- _YOUR INSTRUCTIONS_
Find each line of the data that contains the word "what" and copy those lines.

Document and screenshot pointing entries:

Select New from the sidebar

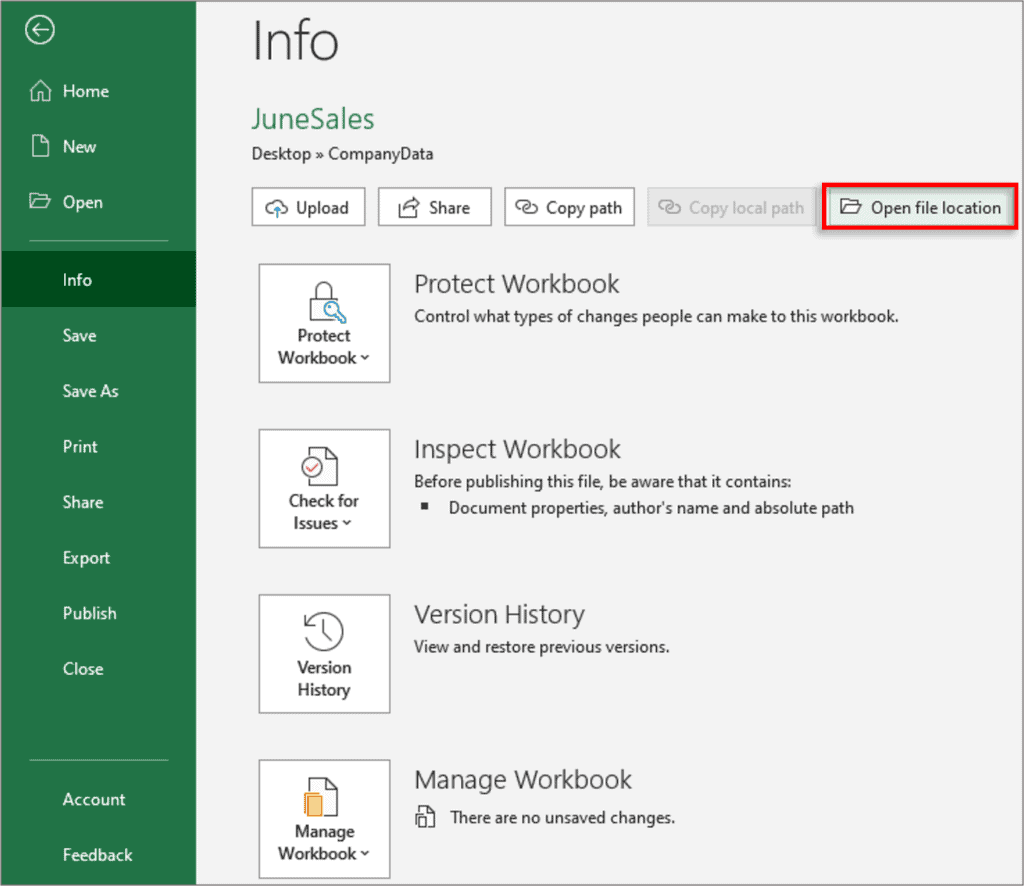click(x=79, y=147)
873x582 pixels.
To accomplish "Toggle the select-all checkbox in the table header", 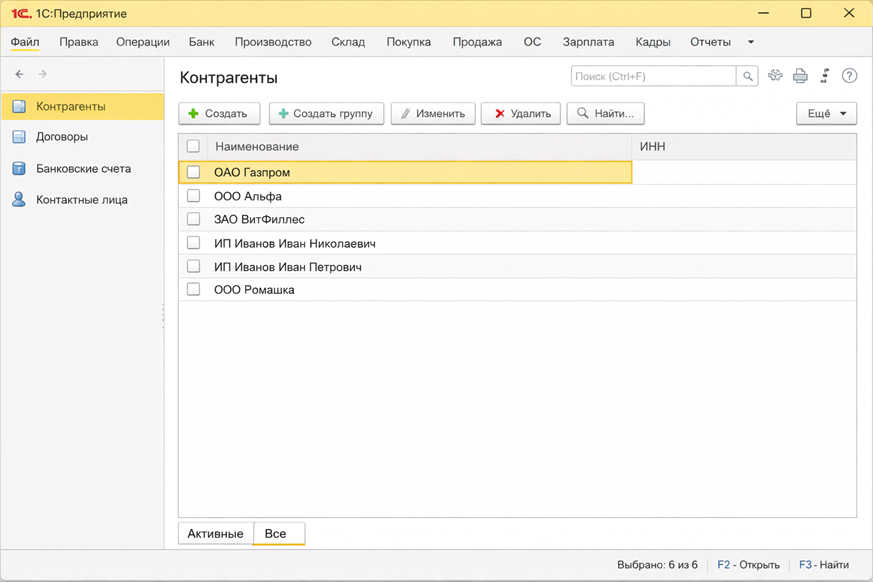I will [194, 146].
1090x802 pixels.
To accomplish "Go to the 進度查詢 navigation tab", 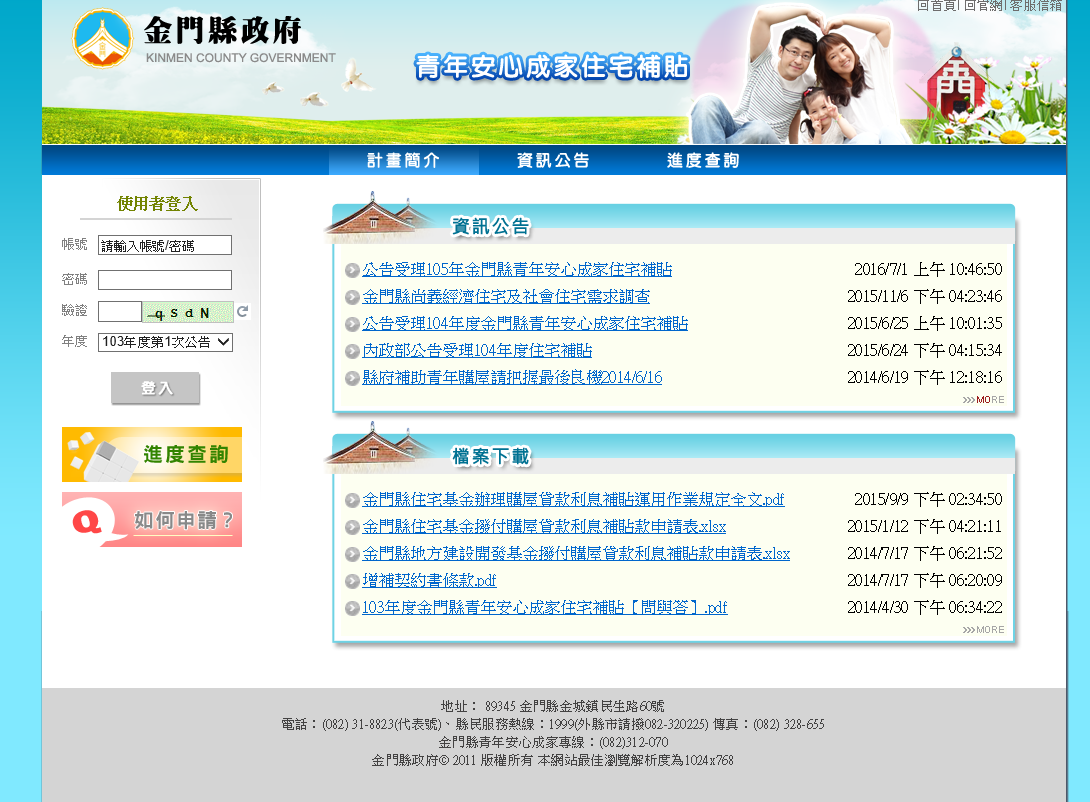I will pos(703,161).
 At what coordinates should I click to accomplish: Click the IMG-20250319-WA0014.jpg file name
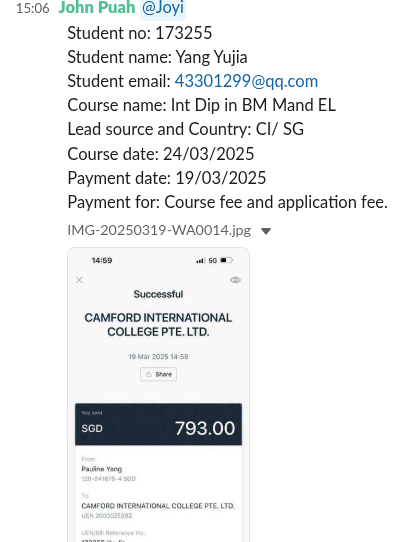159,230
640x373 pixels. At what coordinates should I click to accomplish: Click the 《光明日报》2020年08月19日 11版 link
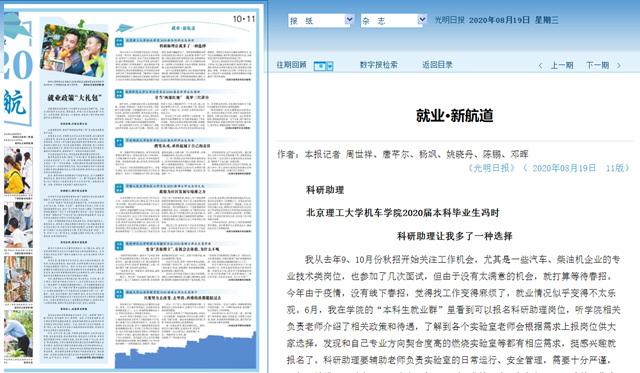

- _EXERCISE SOLUTION_
 At what coordinates should I click to accomplish: Click the IMG-20250319-WA0014.jpg file name
640x373 pixels. At what coordinates should I click to accomplish: Click the 《光明日报》2020年08月19日 11版 link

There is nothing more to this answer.